ZIPPERS

The medium of fashion relies on aesthetic presentation.  Texture, silhouettes, colors, motion, and technology drive it.  The zipper first appeared in 1851 as a technological solution to opening and closing the placket on blue jeans, and since this moment zippers have been present at so many major moments in history, fashion and otherwise.  

 

Zippers were an integral part of the technology that let humans explore space; without them, we never would have had Marlon Brando’s iconic bike jacket look of the 1950s.  Thinking of the zipper conjures up images of Hunter S. Thompson’s fabled photographs and words about the Hell’s Angels Motorcycle Club’s wear in the 1960s, just as much as it foregrounds a Dior Couture Runway show.  

 

They were intelligent insertions in the garments of Dior, Givenchy, and Helmut Lang, and the zipper appeared on the Andy Warhol designed cover art for the Rolling Stones’ Sticky Finger, a seminal touchstone in the pop culture era.  They are an inextricable part of our everyday lives and history, of our movies, sports, military, undergarments, our suitcases.  Zippers are integral in the architecture of the consumer products on which we all rely.

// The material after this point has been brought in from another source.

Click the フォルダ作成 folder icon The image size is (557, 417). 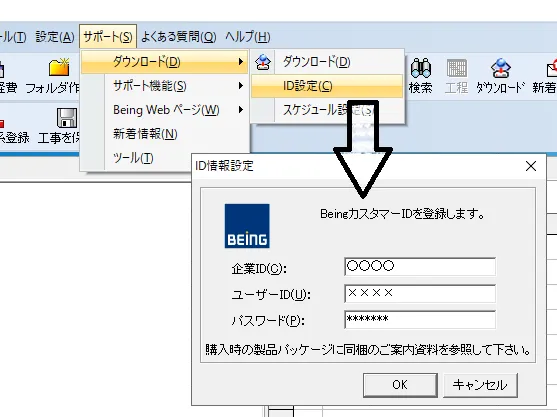click(59, 67)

Rolling Stones’ Sticky Finger

Zippers became a part of the everyday Western experience with consumer products beginning in 1936, when Mr. Yoshida Todoa formed the now nearly monolithic zipper company, YKK.  This company’s name is the abbreviated Japanese version the philosophical assertion, “no one prospers unless he renders benefit to others.”  

 

 

YKK set into action the mass production of zippers, and the garment industry never looked back from this cost efficient, easy to operate, aesthetically simple technology. While YKK still holds a vast majority of the market share in the world of zippers, specialized iterations for the more discerning and specialized brands.  

 

 

Riri zippers are famous for their precision and high-tech craftsmanship; their zippers have a gloss about them that evokes the luxury of Swiss watches.  With smooth, tight fastenings and small teeth, minimalist labels often prefer the Riri zipper. 

 

 

Raccagni zippers are the gold standard for securing luxury bags and high-lux designers like Tom Ford.  Chunky yet still sleek, sturdiness and highly functional innovation of are paramount values for Raccagni.

 

 

 

Lampo is famous for the double zip that works in both directions. Not only do double zips feature prominently on many garments, but they allow for unconventional, off-beat styling that is visible in many contemporary lookbooks and runways. Lampo's heavy and substantial zippers are a perennial fixture on labels such as Balmain.  The zipper has grown from its modest origins into specialized, luxury product with diverse functionality. 

YKK Zippers on CMMN SWDN. Wessly Wool Jacket

Lampo Zippers on HELMUT LANG. Crossover Bomber

Custom Zippers on SIKI IM / DEN IM. Zipper Hoodie

Raccagni Zippers on SAMIZDAT. Reference Hoodie

The legacy of the zipper in contemporary fashion began in 1925; Schott NYC started using zippers on their leather jackets.  Previously, the thicker leather had been challenging and cumbersome to secure.  

 

The reliability and swift opening and closure that the zipper provided allowed Schott to begin to experiment with many different iterations of the leather jacket, and it's Schott that is responsible for the creation of the now iconic version of the motorcycle jacket that has gone on to inspire so many fashion labels. 

 

This influence is not merely felt in the heritage, #menswear movement of years past – one has to look no further than the highly coveted Slimane era Perfecto jacket to see the footprints of the Schott legacy on contemporary fashion.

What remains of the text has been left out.